NIJ 2014-DN-BX-K022

Interpretation criteria for matching heteroplasmic mitochondrial (mt) DNA sequences will need to be established that address a number of important topics, including the drift of variants in sample types such as human hair shafts.  Prior to massively parallel sequencing (MPS), we compared three different DNA extraction methods for hair using a custom mtDNA quantitative PCR (mtqPCR) assay, and found that a method involving bead capture significantly outperforms methods currently in place in forensic laboratories.  The findings were similar for both fine (head) and coarse (pubic) hairs.

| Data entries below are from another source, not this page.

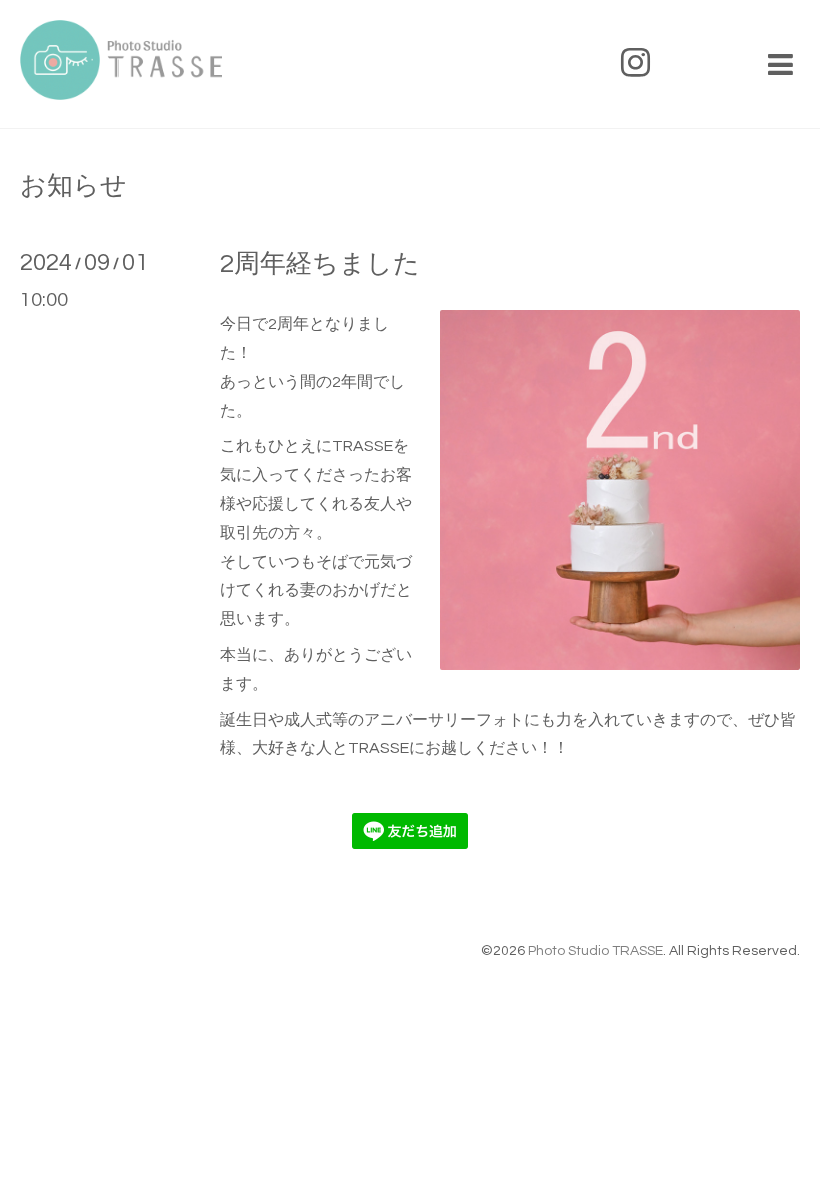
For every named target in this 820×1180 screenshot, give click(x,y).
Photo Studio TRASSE (595, 951)
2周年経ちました (320, 264)
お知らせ (73, 186)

Using the favored DNA extraction approach, hair shaft extracts were subjected to MPS analysis to assess heteroplasmic drift and the potential impact of the observations on interpretation of mtDNA MPS data.  Hairs from different regions of the head were evaluated in individuals with varying percentages of heteroplasmy (low-level, high-level, and no detectable heteroplasmy), as measured in buccal and blood cells.  The range of variant ratios was broad and was not significantly different between individuals in the low and high-level groups.  While the range was also broad for the group of individuals with no heteroplasmy, the vast majority of hairs from these donors still exhibited a lack of heteroplasmy.  A model was developed to predict the amount of heteroplasmy expected in hair samples when knowledge of the percentage of heteroplasmy in buccal cells is available.  While significant, the model was best applied when levels of heteroplasmy in buccal cells was high.  No correlation was observed between rates of heteroplasmy in blood cells and the predicted amount of heteroplasmy in hairs.  Of particular interest, unexpected sites of mixed mtDNA sequence that could be interpreted as heteroplasmy were observed for 13% of the 75 hairs tested.  These sites can be explained as heteroplasmy not observed in buccal or blood cells, or sites of DNA damage, with inherent heteroplasmy a likely cause, possibly due to de novo mutation events.  Overall, when applying an MPS approach to hair analysis, heteroplasmic variant ratios may be quite different than those observed in blood cells, may be correlated to rates in buccal cells, and may include unexpected mixed sites.  Our findings were published in Forensic Science International: Genetics (Gallimore et al. 2018).

NIJ 2019-DU-BX-0045

A project to expand the preliminary study outlined above is ongoing.  The number of hairs being analyzed is 300; three head and three pubic hairs from each of 50 donors.  Also included in this study is an analysis of mock casework hairs, assessing the success rate of mtMPS analysis of the mitogenome and an assessment of operational considerations when either moving to an mtMPS approach or to an mtMPS approach that expands to the mitogenome.